What the Bank Does Not Want You To Know
We are all comfortable putting our money in the hands of the bank because we are confident that it will be safe. Yet at the same time, none of us expects to retire based on the interest we collect from our Savings and Money Market accounts and CD’s. We all have a goal to accumulate assets for investment and retirement, but rarely do we recognize how simple it can be when we understand the model that the bank uses and learn how to apply that model to our own financial strategy.
First of all, I rarely get a wrong answer when I ask one of my audiences the following question: “What signs are on most of the largest buildings in all of the largest cities in the country?” Of course, it is banks and insurance companies. So it would follow that these companies know how to make money, right? Here is the way that every bank in America works.
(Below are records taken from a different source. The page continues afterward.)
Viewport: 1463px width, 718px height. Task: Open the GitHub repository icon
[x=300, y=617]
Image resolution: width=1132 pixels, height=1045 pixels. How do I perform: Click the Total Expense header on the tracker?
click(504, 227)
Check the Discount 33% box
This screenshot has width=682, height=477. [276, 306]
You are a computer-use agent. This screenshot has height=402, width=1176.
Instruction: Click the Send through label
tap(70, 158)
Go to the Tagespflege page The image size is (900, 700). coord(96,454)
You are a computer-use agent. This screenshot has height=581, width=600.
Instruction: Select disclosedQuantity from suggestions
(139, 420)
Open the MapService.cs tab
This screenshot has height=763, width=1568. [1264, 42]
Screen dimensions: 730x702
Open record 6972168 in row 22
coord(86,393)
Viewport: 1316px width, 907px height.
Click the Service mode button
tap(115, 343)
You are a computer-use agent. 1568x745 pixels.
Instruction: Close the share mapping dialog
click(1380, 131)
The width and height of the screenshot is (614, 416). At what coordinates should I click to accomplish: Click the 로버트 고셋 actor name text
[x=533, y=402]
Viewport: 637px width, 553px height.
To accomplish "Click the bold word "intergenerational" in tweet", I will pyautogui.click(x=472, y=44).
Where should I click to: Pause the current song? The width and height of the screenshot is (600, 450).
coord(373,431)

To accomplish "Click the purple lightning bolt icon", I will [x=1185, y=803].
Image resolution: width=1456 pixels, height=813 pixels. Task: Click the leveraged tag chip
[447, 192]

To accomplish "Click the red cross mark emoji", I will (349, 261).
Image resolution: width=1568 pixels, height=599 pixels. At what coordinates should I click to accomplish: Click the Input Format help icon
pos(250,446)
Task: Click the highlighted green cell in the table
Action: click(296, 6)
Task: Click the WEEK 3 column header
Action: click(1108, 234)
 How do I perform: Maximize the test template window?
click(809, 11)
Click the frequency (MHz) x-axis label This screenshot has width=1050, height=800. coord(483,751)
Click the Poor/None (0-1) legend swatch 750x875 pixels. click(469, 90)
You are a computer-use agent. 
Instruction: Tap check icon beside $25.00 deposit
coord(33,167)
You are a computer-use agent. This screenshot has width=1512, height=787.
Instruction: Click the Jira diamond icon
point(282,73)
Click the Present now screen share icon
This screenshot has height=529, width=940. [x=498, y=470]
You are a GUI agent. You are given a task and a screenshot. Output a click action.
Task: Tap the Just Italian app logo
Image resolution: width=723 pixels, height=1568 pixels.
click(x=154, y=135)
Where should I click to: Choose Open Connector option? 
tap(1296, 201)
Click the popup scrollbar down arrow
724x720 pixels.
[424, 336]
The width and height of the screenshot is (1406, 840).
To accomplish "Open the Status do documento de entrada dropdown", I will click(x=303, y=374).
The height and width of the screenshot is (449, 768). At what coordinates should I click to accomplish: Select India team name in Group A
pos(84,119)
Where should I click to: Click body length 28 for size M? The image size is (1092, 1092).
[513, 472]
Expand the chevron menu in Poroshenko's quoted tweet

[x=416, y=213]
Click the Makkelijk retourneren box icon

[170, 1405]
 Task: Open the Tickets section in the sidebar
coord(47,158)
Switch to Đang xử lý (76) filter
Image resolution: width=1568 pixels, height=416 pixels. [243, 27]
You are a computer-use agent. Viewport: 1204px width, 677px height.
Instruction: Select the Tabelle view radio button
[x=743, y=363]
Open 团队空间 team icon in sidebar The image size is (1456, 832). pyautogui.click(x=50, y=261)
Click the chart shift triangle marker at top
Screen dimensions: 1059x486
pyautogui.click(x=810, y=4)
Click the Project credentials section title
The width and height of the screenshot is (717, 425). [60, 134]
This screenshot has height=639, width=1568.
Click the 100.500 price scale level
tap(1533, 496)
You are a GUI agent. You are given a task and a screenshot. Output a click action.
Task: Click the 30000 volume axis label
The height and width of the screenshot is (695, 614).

They make the following statements to businesses and individuals:
- Let us borrow your money
- Let us keep it for as long as possible
- Let us pay you as little as possible
Once they have our money, then they invest it to earn a rate of return that is greater than their net cost of borrowing. This strategy is called arbitrage and it simply means earning a greater rate of return than your cost of borrowing. As an example, the bank will pay me 3.5% to put my money in their interest bearing savings account and they will turn around and loan that same money back to me at 5.5%. That 2% difference is what the bank earns and it covers their overhead and many times a little bit of profit. That is what I mean when I say that the bank’s biggest asset is its liabilities. You may be thinking that 2% does not seem like a very big difference, but I assure you that most banks are quite happy with this small amount of positive arbitrage because it gives them the ability to cover their costs, provide a small amount of profit and be prepared to take advantage of investment opportunities that come along, such as buying a new piece of real estate to build a new branch and this same difference can make you wealthy over time. If the bank stopped borrowing money, they would go out of business practically overnight.
Why is it that very few people actually employ this system of earning money in their own lives? Several reasons come to mind. For some people, it just seems too risky; for others, it may seem like too much trouble; still others may not know how and are not sure where to start.
Knowing full well that the security of our personal long-term financial condition depends mostly on the choices we make and not on the government or a company pension plan, it is imperative that we harness all of the resources that are available to us so that we are able to optimize and maximize them for retirement and succession planning and the financial strategies of banks and other financial institutions is a model that can help us to accomplish that task.
One place to start is to consider the equity in your home as an untapped resource that is lazy and idle and is providing you no rate of return. When you use a mortgage as a financial planning tool, to access the equity and begin to put it to work for your benefit and not the bank’s, you begin to apply the same strategy that the bank does. You will also find that this method of accumulating assets can be very conservative. Not only are there mortgage programs designed to favor the management of cash flow, but you will discover that when you have liquidity, opportunities will avail themselves to you. Over time, this strategy can amass a substantial amount of additional retirement assets that you would otherwise never have had.
As a caveat, let me say that if you do not have the fiscal discipline (or at least the desire to develop fiscal discipline) to implement this strategy the way we recommend, you are better off leaving the equity in your house. In other words, if you are going to consume the equity to purchase depreciable assts don’t employ this strategy!
Whatever your reason for not considering it, let me assure you that no one can take the first step for you. And many of the concerns people tend to have can easily be overcome by enlisting the help of a Trusted Advisor in the mortgage or financial planning industry, who understands these concepts.
When we take the same conservative strategies that the backbone of the world’s banking and financial industries have relied on for years and apply them to our personal finances and teach them to our children, we can truly become our own bank and create long-term financial security for ourselves and our families for generations to come.